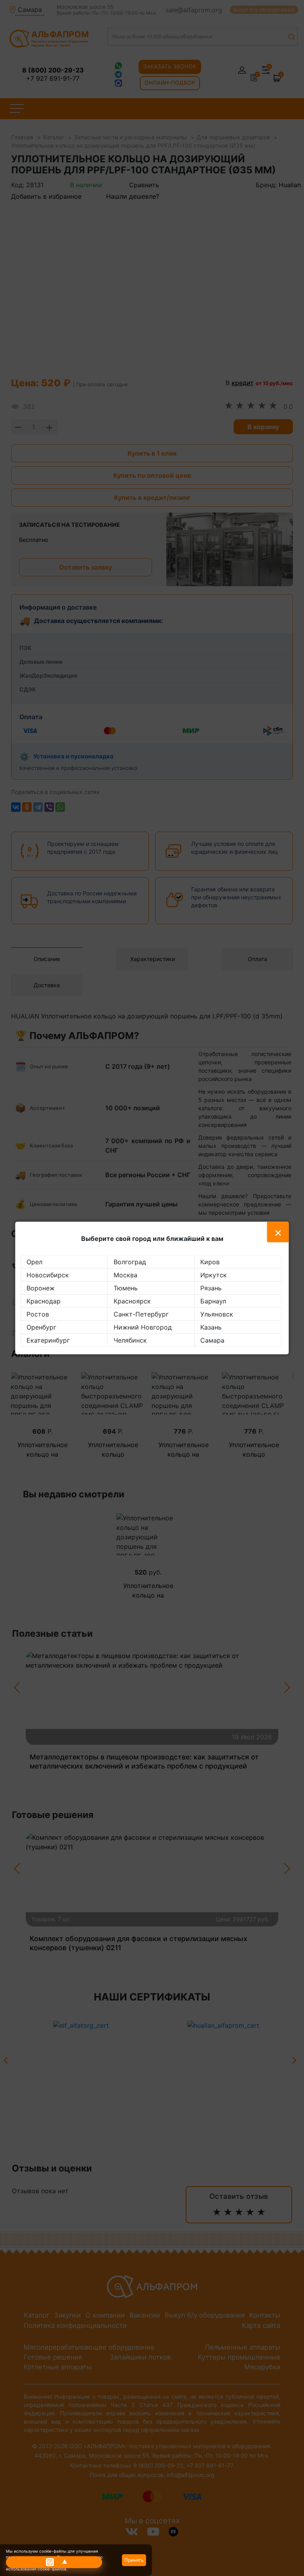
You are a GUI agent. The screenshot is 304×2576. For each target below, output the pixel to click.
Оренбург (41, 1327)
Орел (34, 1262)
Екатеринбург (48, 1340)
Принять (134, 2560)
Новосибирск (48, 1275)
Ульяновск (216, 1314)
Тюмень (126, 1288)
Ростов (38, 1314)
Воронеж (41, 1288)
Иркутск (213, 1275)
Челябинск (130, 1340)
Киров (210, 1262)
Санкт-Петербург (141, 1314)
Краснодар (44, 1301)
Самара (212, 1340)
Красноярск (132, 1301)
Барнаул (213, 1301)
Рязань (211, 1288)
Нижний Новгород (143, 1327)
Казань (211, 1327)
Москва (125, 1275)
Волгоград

Work order> Please write out exactly the line containing "Красноярск (132, 1301)" and every line after it through the end of the records, nothing more.

Written reply>
Красноярск (132, 1301)
Барнаул (213, 1301)
Рязань (211, 1288)
Нижний Новгород (143, 1327)
Казань (211, 1327)
Москва (125, 1275)
Волгоград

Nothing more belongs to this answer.